Saved entries
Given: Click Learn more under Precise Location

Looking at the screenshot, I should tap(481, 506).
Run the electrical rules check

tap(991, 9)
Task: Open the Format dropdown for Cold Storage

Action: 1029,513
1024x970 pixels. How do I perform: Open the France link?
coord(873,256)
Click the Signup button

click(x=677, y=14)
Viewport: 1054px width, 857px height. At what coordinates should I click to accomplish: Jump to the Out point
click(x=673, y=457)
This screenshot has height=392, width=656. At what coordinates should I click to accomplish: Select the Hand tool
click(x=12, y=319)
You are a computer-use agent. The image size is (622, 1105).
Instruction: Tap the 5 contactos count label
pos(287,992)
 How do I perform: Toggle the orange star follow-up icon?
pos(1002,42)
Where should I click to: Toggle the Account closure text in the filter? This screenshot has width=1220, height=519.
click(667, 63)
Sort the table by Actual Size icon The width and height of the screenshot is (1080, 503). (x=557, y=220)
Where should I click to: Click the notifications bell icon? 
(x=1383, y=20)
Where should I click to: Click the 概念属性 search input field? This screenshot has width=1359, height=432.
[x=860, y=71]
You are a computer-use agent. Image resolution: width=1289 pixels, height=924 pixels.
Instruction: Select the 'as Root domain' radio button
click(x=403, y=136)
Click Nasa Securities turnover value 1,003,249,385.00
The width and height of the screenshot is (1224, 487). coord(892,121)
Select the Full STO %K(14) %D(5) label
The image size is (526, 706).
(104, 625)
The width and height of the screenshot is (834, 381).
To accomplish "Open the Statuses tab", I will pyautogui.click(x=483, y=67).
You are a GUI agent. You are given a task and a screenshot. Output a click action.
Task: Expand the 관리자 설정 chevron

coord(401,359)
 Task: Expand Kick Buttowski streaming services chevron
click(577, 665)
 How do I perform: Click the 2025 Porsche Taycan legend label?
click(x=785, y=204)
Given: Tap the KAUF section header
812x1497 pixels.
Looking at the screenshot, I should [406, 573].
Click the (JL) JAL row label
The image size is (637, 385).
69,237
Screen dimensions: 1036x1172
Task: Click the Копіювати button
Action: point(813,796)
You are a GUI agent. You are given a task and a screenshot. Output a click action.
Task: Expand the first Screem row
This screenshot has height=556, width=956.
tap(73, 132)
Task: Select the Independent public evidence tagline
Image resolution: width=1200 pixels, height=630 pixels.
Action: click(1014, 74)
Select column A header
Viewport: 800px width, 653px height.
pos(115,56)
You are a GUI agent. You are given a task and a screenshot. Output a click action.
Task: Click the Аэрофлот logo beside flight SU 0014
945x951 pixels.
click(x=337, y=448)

__What you will do__
All of the data above should be written out again word for word.

__Answer section__
Given: Click Learn more under Precise Location

Looking at the screenshot, I should tap(481, 506).
Run the electrical rules check

tap(991, 9)
Task: Open the Format dropdown for Cold Storage

Action: 1029,513
1024x970 pixels. How do I perform: Open the France link?
coord(873,256)
Click the Signup button

click(x=677, y=14)
Viewport: 1054px width, 857px height. At what coordinates should I click to accomplish: Jump to the Out point
click(x=673, y=457)
This screenshot has height=392, width=656. At what coordinates should I click to accomplish: Select the Hand tool
click(x=12, y=319)
You are a computer-use agent. The image size is (622, 1105).
Instruction: Tap the 5 contactos count label
pos(287,992)
 How do I perform: Toggle the orange star follow-up icon?
pos(1002,42)
Where should I click to: Toggle the Account closure text in the filter? This screenshot has width=1220, height=519.
click(667, 63)
Sort the table by Actual Size icon The width and height of the screenshot is (1080, 503). (x=557, y=220)
Where should I click to: Click the notifications bell icon? 
(x=1383, y=20)
Where should I click to: Click the 概念属性 search input field? This screenshot has width=1359, height=432.
[x=860, y=71]
You are a computer-use agent. Image resolution: width=1289 pixels, height=924 pixels.
Instruction: Select the 'as Root domain' radio button
click(x=403, y=136)
Click Nasa Securities turnover value 1,003,249,385.00
The width and height of the screenshot is (1224, 487). coord(892,121)
Select the Full STO %K(14) %D(5) label
The image size is (526, 706).
(104, 625)
The width and height of the screenshot is (834, 381).
To accomplish "Open the Statuses tab", I will pyautogui.click(x=483, y=67).
You are a GUI agent. You are given a task and a screenshot. Output a click action.
Task: Expand the 관리자 설정 chevron

coord(401,359)
 Task: Expand Kick Buttowski streaming services chevron
click(577, 665)
 How do I perform: Click the 2025 Porsche Taycan legend label?
click(x=785, y=204)
Given: Tap the KAUF section header
812x1497 pixels.
Looking at the screenshot, I should [406, 573].
Click the (JL) JAL row label
The image size is (637, 385).
69,237
Screen dimensions: 1036x1172
Task: Click the Копіювати button
Action: point(813,796)
You are a GUI agent. You are given a task and a screenshot. Output a click action.
Task: Expand the first Screem row
This screenshot has height=556, width=956.
tap(73, 132)
Task: Select the Independent public evidence tagline
Image resolution: width=1200 pixels, height=630 pixels.
Action: click(1014, 74)
Select column A header
Viewport: 800px width, 653px height.
pos(115,56)
You are a GUI agent. You are given a task and a screenshot. Output a click action.
Task: Click the Аэрофлот logo beside flight SU 0014
945x951 pixels.
click(x=337, y=448)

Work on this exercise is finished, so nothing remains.